Solar panels – guaranteed to last 25 years @95%+ output. Conventional energy machines don’t last twice that long as they get superseded. No-one uses 40yr old conventional power machines.

“A single electric-car battery weighs about half a ton. Fabricating one requires digging up, moving, and processing more than 250 tons of earth somewhere on the planet. ”

That battery will last at least 8 years (warrantied) and cover an average mileage of 80k miles @8k a year. A petrol ICE gets what, 40miles per UK gallon, so needs 10,000litres (~10 tonnes) of petrol to run it for that mileage. How much earth needs mining to provide the iron ore and other resources to prospect for, drill, pump, store, transport, refine, store, transport to local depot, store, transport and store those 10 tonnes of fuel again until it goes in your car? I’ll give you a hint – a lot more than 250 tonnes.
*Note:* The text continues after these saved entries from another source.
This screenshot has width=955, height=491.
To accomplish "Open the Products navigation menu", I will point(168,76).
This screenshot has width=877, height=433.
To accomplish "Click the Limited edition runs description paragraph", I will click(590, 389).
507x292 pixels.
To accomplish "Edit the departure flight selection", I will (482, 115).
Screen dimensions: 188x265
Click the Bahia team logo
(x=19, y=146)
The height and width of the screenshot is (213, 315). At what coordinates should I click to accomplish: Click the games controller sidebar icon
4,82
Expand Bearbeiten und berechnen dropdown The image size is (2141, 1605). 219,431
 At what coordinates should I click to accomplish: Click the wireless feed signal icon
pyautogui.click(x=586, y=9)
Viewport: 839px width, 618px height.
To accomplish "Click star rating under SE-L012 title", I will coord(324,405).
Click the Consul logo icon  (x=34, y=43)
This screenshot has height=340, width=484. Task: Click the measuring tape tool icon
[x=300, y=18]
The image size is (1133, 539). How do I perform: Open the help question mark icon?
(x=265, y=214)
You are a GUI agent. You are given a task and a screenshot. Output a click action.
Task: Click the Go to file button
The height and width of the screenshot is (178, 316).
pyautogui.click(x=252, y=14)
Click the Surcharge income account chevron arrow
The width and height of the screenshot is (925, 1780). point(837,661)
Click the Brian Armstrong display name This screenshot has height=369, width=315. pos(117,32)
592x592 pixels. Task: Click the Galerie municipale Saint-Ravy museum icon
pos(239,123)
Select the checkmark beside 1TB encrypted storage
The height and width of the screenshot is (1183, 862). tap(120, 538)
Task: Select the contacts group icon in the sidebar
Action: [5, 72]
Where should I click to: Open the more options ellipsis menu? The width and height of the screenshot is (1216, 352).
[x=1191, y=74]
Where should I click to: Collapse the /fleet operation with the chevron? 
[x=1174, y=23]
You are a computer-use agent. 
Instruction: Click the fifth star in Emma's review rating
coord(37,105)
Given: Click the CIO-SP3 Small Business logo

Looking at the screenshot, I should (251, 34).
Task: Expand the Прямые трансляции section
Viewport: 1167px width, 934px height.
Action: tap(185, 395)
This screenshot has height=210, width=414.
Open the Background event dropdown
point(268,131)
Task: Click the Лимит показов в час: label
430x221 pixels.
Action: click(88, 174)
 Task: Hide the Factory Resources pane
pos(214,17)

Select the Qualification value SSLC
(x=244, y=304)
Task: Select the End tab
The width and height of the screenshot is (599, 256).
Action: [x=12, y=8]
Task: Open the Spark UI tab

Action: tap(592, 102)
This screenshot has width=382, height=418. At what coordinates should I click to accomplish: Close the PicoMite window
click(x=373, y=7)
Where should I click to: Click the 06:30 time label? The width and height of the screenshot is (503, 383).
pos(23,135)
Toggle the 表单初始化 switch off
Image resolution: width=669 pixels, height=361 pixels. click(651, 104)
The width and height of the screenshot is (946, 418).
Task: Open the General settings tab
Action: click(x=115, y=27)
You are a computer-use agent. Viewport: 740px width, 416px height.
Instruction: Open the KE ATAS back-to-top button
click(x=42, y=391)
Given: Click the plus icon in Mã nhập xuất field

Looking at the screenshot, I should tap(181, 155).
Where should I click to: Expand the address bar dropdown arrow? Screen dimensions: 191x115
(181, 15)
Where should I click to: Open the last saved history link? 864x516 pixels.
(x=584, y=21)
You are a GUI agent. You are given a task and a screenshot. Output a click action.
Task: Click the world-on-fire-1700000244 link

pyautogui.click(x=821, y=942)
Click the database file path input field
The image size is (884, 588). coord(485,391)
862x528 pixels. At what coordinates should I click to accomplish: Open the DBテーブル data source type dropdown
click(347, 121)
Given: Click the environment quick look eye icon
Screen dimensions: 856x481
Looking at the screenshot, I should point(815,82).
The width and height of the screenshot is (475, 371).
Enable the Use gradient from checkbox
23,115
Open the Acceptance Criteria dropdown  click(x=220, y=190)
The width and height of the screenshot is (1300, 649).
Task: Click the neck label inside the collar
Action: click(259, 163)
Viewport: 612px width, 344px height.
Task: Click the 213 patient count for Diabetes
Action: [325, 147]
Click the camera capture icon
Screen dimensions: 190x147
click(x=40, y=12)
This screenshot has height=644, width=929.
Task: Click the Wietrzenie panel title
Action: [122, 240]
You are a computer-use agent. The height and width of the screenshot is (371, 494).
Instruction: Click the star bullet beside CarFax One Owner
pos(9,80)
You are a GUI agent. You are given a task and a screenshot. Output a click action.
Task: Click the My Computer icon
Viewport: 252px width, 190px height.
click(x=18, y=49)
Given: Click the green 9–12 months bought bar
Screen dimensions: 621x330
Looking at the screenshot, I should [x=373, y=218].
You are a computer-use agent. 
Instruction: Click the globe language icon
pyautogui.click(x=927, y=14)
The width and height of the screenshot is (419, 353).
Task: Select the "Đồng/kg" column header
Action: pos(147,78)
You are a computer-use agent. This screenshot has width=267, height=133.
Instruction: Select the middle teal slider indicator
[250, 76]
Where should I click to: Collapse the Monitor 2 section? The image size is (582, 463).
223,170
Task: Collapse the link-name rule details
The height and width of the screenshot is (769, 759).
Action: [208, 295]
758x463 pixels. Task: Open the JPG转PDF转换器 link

“the disposal of worn-out solar panels will constitute over double the tonnage of all of today’s global plastic waste. Worn-out wind turbines and batteries will add millions of tons more waste. It will be a whole new environmental challenge. ”
Of course solar panels will create lots of tonnage, they’re mostly glass and glass is heavy. Wind turbines can and are being recycled, as are batteries. It’s pretty rich to say there will be an environmental challenge when the environmental damage from oil production, transportation, refining and burning is way higher.

“It costs about the same to drill one oil well as it does to build one giant wind turbine.” …and how much does it cost to build an oil pipeline to shore, a crude tanker to ship to to a refinery, an oil refinery, a product tanker to ship it to a distribution port, road tankers to take it to the gas station, and the gas station itself. All that infrastructure costs way more to build and maintain than the equivalent electrical infrastructure.

“But you need $200 worth of batteries to hold the energy contained in one oil barrel.” Yeah, and that battery will hold that energy again and again and again.

lee
January 30, 2022 5:22 pm

28 years time? just in time to spend on new wind turbines. The cost rolls on.

MarkW
Reply to  lee
January 31, 2022 7:21 am

Actually, in 28 years, the second generation will be about half way through their expected lifespan.

It doesn't add up...
February 7, 2022 7:45 am

Perhaps the real question should be is it competitive at minus £60/MWh for export markets?